Challenge =
Print all of the material below line for line, without changing a character, and leave out the pictures.

Material to process =
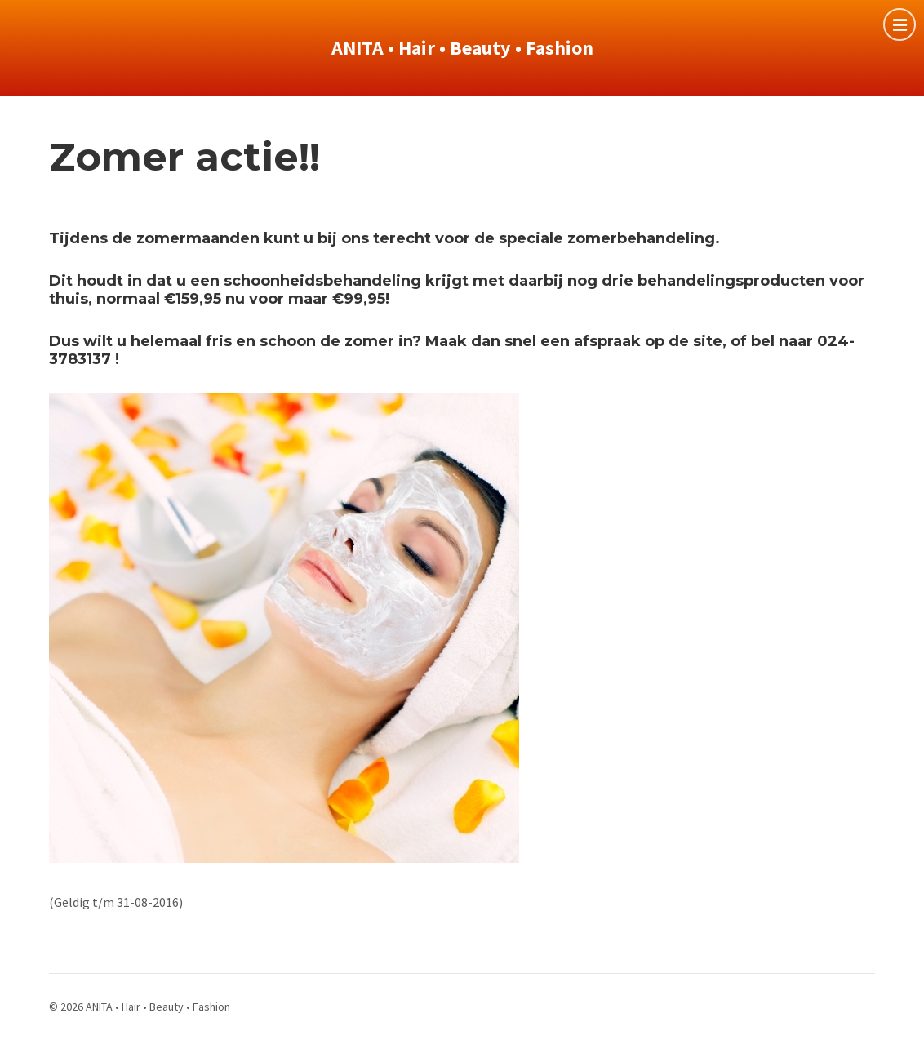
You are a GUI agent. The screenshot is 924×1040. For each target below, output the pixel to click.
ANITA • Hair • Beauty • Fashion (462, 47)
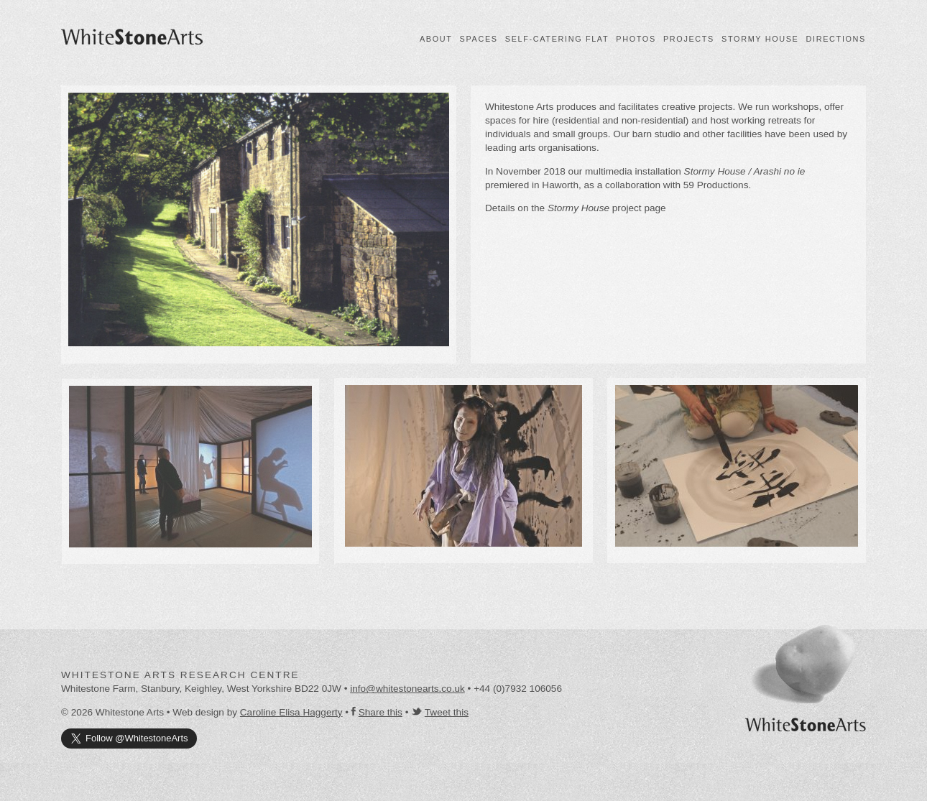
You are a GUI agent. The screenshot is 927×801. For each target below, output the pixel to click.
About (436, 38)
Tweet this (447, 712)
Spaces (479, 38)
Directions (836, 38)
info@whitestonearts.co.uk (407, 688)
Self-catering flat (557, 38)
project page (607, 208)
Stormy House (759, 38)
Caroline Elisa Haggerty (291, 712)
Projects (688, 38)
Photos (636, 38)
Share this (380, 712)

Answer =
You are a GUI agent. The screenshot is 924×1040. For each target below, output the pixel to click.
ANITA • Hair • Beauty • Fashion (462, 47)
You are a GUI agent. The screenshot is 927×801. For each target below, output the pixel to click.
About (436, 38)
Tweet this (447, 712)
Spaces (479, 38)
Directions (836, 38)
info@whitestonearts.co.uk (407, 688)
Self-catering flat (557, 38)
project page (607, 208)
Stormy House (759, 38)
Caroline Elisa Haggerty (291, 712)
Projects (688, 38)
Photos (636, 38)
Share this (380, 712)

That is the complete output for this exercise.